THE PROBLEM: Using the data below, return the stretch from the line that contains "VTCEDYNAMIC, (583, 1165)" through the line that contains "Lille drive prestige (455, 1186)", both included, exactly as it stands and nothing beyond it.

Dataset records
= Beginning of Section =

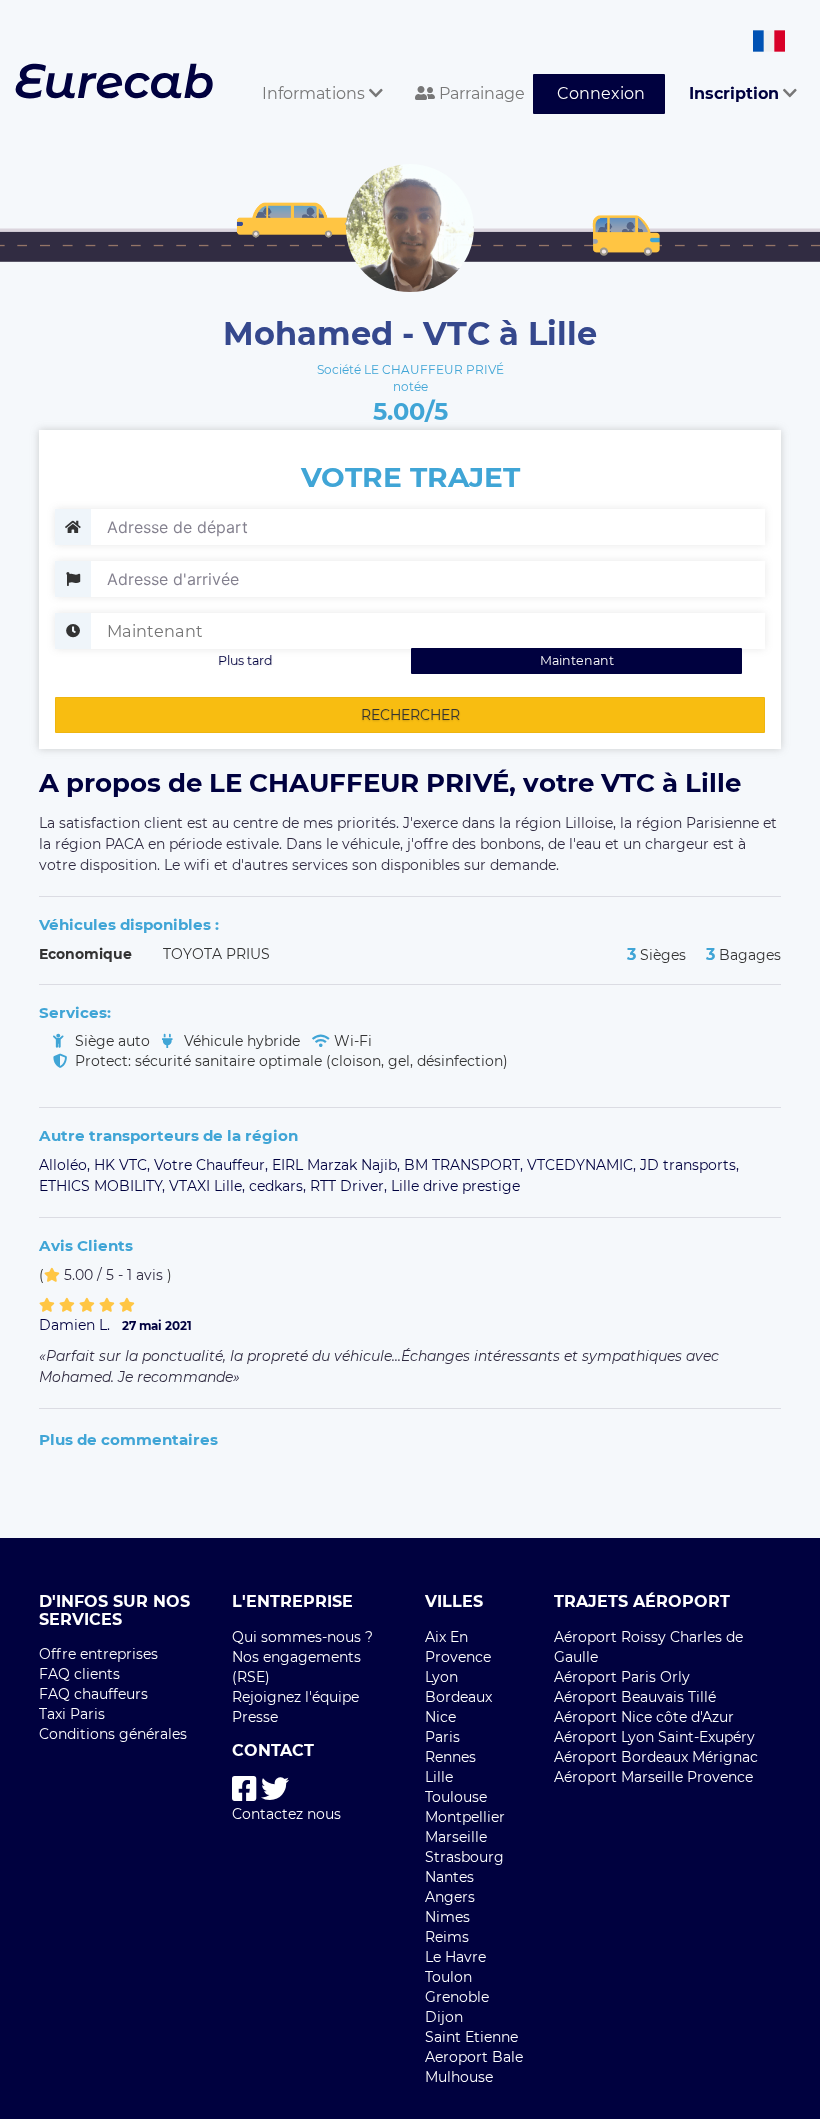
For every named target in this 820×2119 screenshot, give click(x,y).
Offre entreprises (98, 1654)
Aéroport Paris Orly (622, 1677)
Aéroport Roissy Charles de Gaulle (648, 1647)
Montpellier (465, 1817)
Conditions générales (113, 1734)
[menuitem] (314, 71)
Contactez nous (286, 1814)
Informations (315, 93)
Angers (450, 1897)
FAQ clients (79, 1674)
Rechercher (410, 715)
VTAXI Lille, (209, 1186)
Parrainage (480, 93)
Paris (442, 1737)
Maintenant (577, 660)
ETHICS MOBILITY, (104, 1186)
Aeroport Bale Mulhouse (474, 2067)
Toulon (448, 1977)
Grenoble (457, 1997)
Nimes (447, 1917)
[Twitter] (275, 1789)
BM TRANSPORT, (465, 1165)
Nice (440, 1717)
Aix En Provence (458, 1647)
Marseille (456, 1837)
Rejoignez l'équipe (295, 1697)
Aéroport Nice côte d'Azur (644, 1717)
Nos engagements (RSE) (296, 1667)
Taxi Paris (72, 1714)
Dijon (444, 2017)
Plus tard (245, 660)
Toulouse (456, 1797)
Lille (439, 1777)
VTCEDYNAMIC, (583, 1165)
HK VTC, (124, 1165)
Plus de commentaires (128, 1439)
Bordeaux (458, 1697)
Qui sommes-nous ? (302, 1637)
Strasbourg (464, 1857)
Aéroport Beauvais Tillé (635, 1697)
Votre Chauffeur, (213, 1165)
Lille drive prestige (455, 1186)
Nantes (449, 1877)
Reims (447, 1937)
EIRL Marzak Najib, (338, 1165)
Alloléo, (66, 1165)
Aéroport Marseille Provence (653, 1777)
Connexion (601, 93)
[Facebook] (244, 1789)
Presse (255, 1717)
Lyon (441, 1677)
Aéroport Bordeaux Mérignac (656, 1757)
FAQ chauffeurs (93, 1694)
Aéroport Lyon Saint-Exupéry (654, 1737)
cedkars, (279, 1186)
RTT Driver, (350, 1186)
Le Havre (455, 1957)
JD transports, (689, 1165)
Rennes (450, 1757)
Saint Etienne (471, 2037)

= End of Section =

YOUR RESPONSE:
VTCEDYNAMIC, (583, 1165)
HK VTC, (124, 1165)
Plus de commentaires (128, 1439)
Bordeaux (458, 1697)
Qui sommes-nous ? (302, 1637)
Strasbourg (464, 1857)
Aéroport Beauvais Tillé (635, 1697)
Votre Chauffeur, (213, 1165)
Lille drive prestige (455, 1186)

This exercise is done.